TERZİ ÇİZMECİOĞLU N. , Huang J., Keskin E. G. , Wang X., Esen I., Chen F., ...More

JOURNAL OF BIOLOGICAL CHEMISTRY, vol.295, no.51, pp.17738-17751, 2020 (Journal Indexed in SCI) identifier identifier identifier

  • Publication Type: Article / Article
  • Volume: 295 Issue: 51
  • Publication Date: 2020
  • Doi Number: 10.1074/jbc.ra120.015534
  • Title of Journal : JOURNAL OF BIOLOGICAL CHEMISTRY
  • Page Numbers: pp.17738-17751

Abstract

Distinct cell types emerge from embryonic stem cells through a precise and coordinated execution of gene expression programs during lineage commitment. This is established by the action of lineage specific transcription factors along with chromatin complexes.

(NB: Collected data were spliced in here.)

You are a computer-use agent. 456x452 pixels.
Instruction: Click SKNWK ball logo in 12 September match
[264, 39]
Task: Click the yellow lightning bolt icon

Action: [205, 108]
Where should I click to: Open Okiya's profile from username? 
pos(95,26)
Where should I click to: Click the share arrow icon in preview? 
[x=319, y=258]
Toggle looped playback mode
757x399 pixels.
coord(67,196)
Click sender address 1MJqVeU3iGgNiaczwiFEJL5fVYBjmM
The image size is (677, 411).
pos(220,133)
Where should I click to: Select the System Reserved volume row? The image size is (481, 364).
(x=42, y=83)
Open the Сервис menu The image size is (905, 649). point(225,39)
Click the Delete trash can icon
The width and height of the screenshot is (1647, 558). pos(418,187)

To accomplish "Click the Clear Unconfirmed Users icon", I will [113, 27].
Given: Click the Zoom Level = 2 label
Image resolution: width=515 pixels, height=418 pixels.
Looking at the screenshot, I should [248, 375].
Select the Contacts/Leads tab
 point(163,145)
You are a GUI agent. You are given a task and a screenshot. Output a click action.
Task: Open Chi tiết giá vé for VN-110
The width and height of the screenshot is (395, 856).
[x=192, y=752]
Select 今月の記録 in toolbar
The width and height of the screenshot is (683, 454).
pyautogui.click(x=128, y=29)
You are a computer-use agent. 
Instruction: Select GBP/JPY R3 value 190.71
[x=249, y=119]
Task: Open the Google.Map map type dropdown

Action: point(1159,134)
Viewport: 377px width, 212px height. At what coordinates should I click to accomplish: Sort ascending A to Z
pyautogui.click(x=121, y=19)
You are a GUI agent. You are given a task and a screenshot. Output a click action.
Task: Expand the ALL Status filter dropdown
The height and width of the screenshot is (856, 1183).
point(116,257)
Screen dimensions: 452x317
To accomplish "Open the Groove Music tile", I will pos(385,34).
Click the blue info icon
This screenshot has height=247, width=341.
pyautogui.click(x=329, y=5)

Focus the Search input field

Numerous studies have focused on epigenetic factors that affect embryonic stem cells (ESC) self-renewal and pluripotency. However, the contribution of chromatin to lineage decisions at the exit from pluripotency has not been as extensively studied. Using a pooled epigenetic shRNA screen strategy, we identified chromatin-related factors critical for differentiation toward mesodermal and endodermal lineages. Here we reveal a critical role for the chromatin protein, ARID4B. Arid4b-deficient mESCs are similar to WT mESCs in the expression of pluripotency factors and their self-renewal. However, ARID4B loss results in defects in up-regulation of the meso/endodermal gene expression program. It was previously shown that Arid4b resides in a complex with SIN3A and HDACS 1 and 2. We identified a physical and functional interaction of ARID4B with HDAC1 rather than HDAC2, suggesting functionally distinct Sin3a subcomplexes might regulate cell fate decisions Finally, we observed that ARID4B deficiency leads to increased H3K27me3 and a reduced H3K27Ac level in key developmental gene loci, whereas a subset of genomic regions gain H3K27Ac marks. Our results demonstrate that epigenetic control through ARID4B plays a key role in the execution of lineage-specific gene expression programs at pluripotency exit.